▶ Given records:
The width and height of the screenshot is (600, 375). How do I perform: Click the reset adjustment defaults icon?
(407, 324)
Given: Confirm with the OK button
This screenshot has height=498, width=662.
==
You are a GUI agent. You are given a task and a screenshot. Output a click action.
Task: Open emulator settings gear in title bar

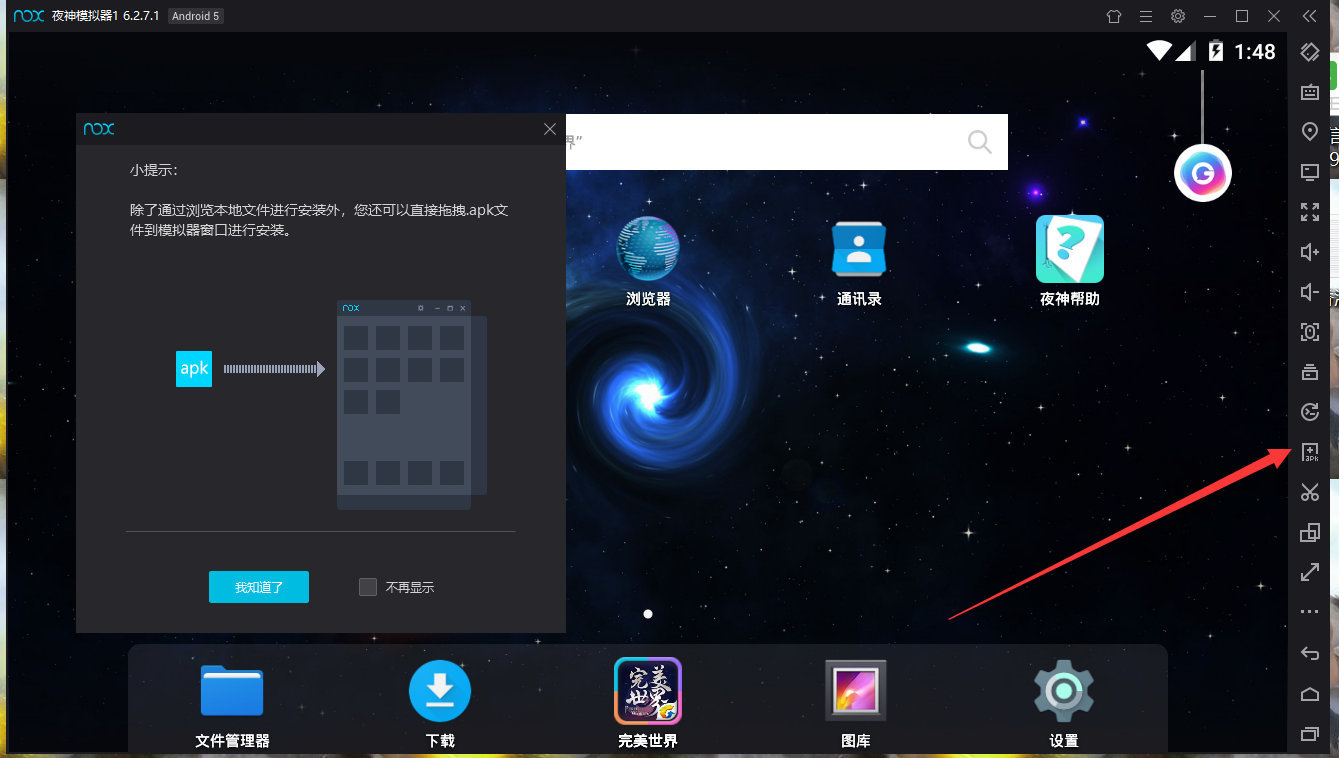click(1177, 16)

▶ About this task: In the data above, retype exactly and only the lines between the one holding "Given: Confirm with the OK button" and the one holding "This screenshot has height=498, width=662.", inclusive.

▶ Solution:
Given: Confirm with the OK button
This screenshot has height=498, width=662.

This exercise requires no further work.